La Somalie s’apprête à vivre un moment historique avec l’organisation, le 25 décembre 2025, des premières élections locales au suffrage universel direct dans la région de Banadir, incluant la capitale Mogadiscio. Ce scrutin marque une rupture avec des décennies de système politique indirect basé sur les clans, et représente une étape cruciale dans la transition démocratique du pays, promise par le président Hassan Sheikh Mohamud depuis son élection en 2022.
Pour assurer la sécurité de ce processus électoral sensible, les autorités somaliennes ont massivement renforcé leurs dispositifs. Le ministre de la Sécurité intérieure, Abdullahi Sheikh Ismail, a annoncé le déploiement de plus de 10 000 membres des forces de sécurité dans la capitale. « Nous sommes parvenus à sécuriser la ville », a-t-il déclaré dans un communiqué officiel, soulignant les efforts intensifs pour prévenir toute perturbation, notamment de la part des insurgés shebabs d’Al-Chabab, qui continuent de menacer la stabilité du pays.
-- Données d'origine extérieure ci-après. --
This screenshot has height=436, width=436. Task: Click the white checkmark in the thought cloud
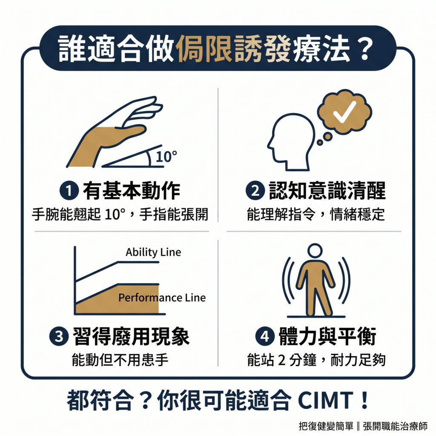click(344, 112)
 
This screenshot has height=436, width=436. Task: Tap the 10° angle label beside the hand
click(166, 156)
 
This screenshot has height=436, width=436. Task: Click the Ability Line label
click(153, 252)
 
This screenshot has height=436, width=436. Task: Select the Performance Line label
click(162, 298)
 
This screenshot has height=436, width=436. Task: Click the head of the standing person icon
click(316, 251)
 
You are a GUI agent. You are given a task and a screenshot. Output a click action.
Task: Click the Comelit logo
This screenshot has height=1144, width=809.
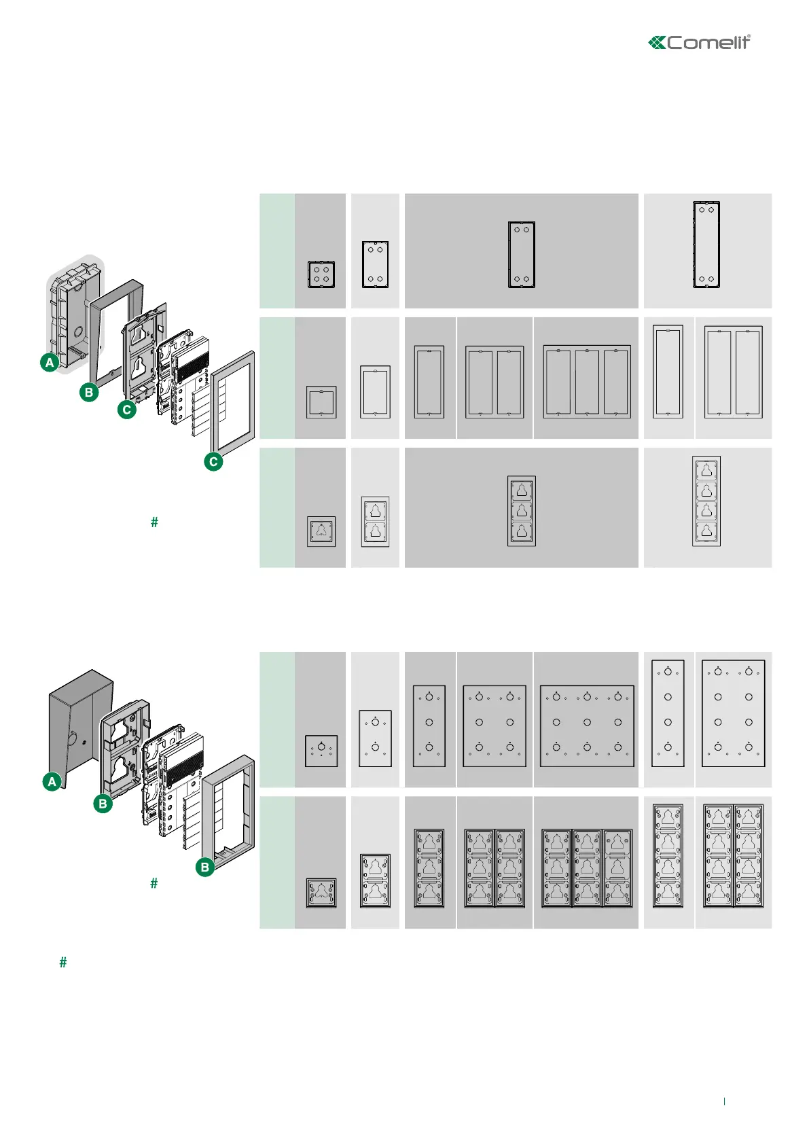coord(700,43)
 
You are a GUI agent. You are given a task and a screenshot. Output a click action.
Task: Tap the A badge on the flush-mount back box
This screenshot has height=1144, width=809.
coord(50,363)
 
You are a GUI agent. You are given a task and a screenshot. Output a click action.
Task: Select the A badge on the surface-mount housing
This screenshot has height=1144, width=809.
coord(52,782)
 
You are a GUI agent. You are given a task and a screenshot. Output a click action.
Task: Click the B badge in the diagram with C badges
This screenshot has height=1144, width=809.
coord(89,392)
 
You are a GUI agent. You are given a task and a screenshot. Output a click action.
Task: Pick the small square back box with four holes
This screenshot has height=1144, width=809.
coord(321,274)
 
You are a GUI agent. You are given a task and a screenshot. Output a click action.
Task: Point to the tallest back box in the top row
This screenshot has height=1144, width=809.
coord(706,245)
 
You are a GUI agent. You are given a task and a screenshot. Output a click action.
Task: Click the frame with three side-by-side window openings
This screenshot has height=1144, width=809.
coord(587,382)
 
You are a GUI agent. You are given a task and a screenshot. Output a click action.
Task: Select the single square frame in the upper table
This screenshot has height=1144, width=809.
coord(321,402)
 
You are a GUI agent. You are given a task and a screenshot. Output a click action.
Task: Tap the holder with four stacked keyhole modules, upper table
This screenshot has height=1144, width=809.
coord(706,501)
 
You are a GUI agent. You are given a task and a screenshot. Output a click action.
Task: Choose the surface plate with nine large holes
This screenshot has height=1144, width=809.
coord(587,726)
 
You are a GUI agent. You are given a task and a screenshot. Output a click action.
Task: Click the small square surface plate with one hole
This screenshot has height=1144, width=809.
coord(321,751)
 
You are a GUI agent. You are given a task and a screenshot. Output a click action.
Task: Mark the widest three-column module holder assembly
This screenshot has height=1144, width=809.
coord(587,868)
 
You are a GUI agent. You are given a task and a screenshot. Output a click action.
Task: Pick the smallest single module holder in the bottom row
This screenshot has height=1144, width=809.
coord(321,893)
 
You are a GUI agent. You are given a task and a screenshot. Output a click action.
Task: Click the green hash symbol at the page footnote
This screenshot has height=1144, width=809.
coord(63,963)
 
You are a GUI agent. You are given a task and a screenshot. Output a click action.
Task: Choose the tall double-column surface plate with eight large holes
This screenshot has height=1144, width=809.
coord(734,713)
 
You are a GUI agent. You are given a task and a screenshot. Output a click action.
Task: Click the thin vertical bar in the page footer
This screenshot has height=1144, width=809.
coord(724,1101)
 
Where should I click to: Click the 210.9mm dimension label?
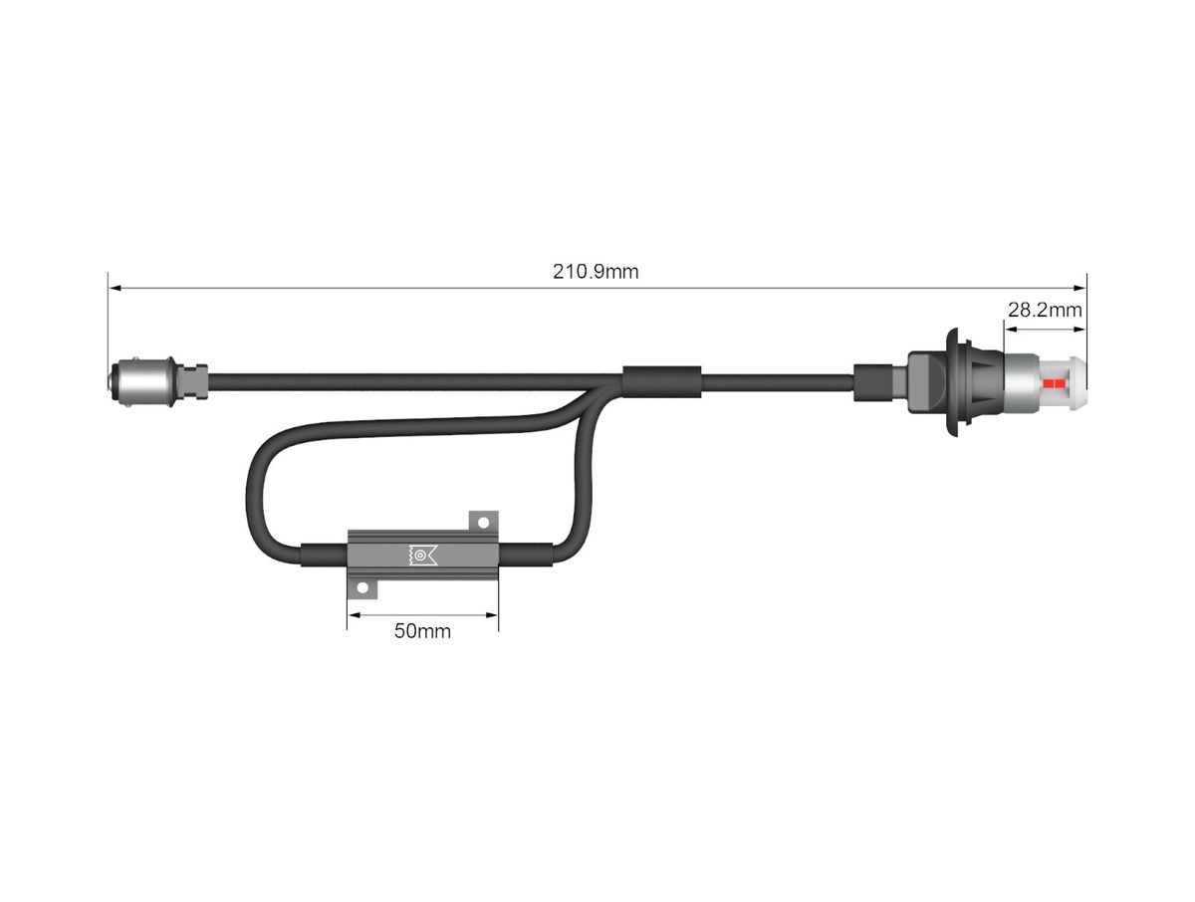(596, 271)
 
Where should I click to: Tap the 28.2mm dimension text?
(1045, 310)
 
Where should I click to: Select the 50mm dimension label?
(422, 631)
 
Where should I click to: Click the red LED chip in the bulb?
(1053, 383)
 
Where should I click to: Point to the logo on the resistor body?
(423, 555)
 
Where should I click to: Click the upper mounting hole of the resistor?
(483, 523)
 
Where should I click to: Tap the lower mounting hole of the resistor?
(362, 588)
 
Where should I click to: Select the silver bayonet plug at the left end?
(142, 381)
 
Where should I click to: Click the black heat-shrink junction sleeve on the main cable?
(662, 381)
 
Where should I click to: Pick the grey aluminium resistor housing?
(423, 555)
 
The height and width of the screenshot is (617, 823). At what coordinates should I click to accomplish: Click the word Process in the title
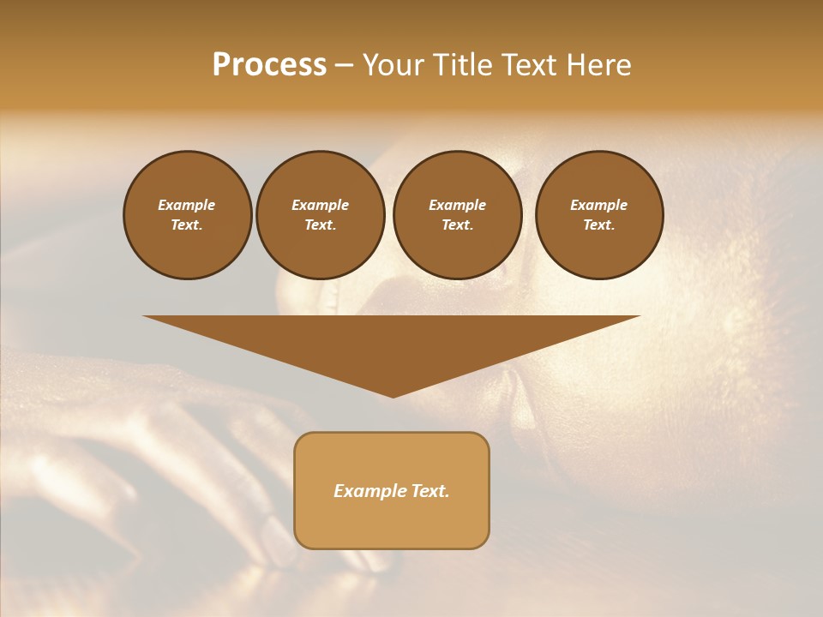point(269,65)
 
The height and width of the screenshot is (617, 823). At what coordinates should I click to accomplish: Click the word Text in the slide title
point(529,65)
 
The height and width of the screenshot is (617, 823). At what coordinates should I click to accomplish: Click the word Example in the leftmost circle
point(187,205)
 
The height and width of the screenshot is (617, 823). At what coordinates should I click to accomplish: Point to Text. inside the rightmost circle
point(599,225)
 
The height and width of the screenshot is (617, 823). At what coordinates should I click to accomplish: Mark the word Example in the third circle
point(457,205)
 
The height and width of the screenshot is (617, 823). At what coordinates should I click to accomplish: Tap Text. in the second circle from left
point(320,225)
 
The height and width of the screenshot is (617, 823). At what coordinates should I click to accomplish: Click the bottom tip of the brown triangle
point(393,395)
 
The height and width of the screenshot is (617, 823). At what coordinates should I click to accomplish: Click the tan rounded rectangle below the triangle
point(392,523)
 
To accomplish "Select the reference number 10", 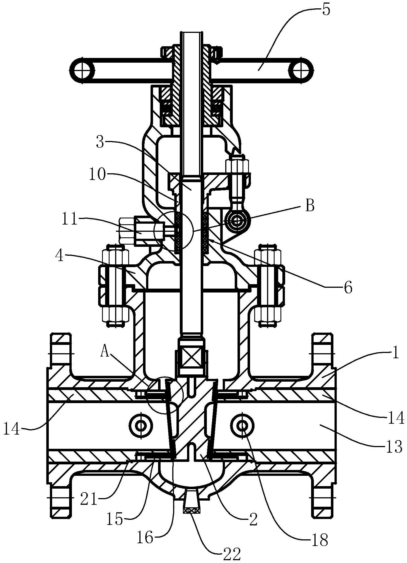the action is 97,176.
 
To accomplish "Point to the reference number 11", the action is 69,220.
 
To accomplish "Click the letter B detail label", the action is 309,206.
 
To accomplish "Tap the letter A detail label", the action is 105,352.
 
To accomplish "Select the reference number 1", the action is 396,353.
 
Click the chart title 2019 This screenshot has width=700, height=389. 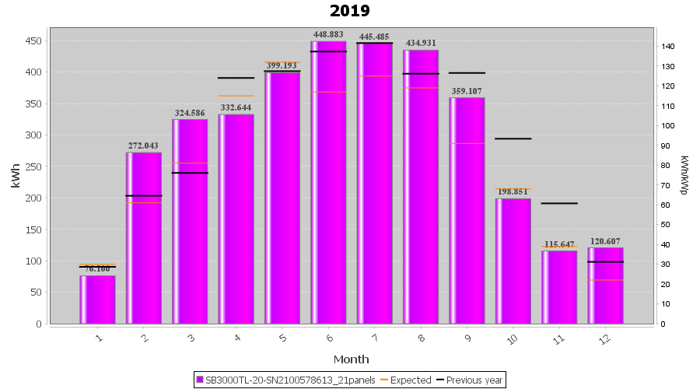(x=349, y=11)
Le président de la Commission électorale nationale indépendante (NIEBC), Abdikarim Ahmed Hassan, a détaillé les mesures logistiques exceptionnelles : la circulation sera strictement restreinte le jour du vote, et les électeurs seront transportés vers les bureaux de vote par des bus organisés. « Le pays tout entier sera bouclé. C’est un grand moment pour le peuple somalien, qui assiste à des élections directes pour la première fois en près de soixante ans », a-t-il affirmé, capturant l’enthousiasme mais aussi la tension entourant cet événement.
Ces élections interviennent après plusieurs reports – initialement prévues pour juin 2025, elles ont été repoussées à plusieurs reprises en raison de défis sécuritaires et logistiques. Environ 400 000 électeurs ont été inscrits lors d’une campagne d’enregistrement lancée plus tôt dans l’année, un processus inédit depuis des décennies. Plus de 1 600 candidats se disputent les 390 sièges des conseils locaux dans la région de Banadir, reflétant une compétition vive pour ces postes influents au niveau municipal.
Cependant, ce scrutin n’est pas exempt de controverses. L’opposition a boycotté le processus, dénonçant des « procédures électorales unilatérales » imposées par le gouvernement fédéral. Des leaders opposants, dont d’anciens présidents, critiquent le manque de consensus inclusif et craignent que ces réformes exacerbent les divisions politiques dans un pays encore marqué par l’instabilité.
Historiquement, le suffrage universel direct avait été pratiqué en Somalie jusqu’en 1969, avant d’être aboli sous le régime autoritaire de Mohamed Siad Barre. Après la chute de ce dernier en 1991, plongeant le pays dans une guerre civile prolongée, le système politique s’est reposé sur un modèle indirect complexe, où les clans jouaient un rôle central dans la sélection des représentants. Ce mécanisme, souvent source de tensions et de corruption, a été critiqué pour avoir favorisé les divisions et permis aux groupes extrémistes comme Al-Chabab de prospérer.
La Somalie, encore fragilisée par des décennies de conflit, une insurrection islamiste violente et des catastrophes naturelles répétées, espère que ce processus électoral constitue une étape clé vers une transition démocratique durable. Le pays prévoit également l’organisation d’élections législatives et présidentielles en 2026, à la fin du mandat du président Hassan Sheikh Mohamud.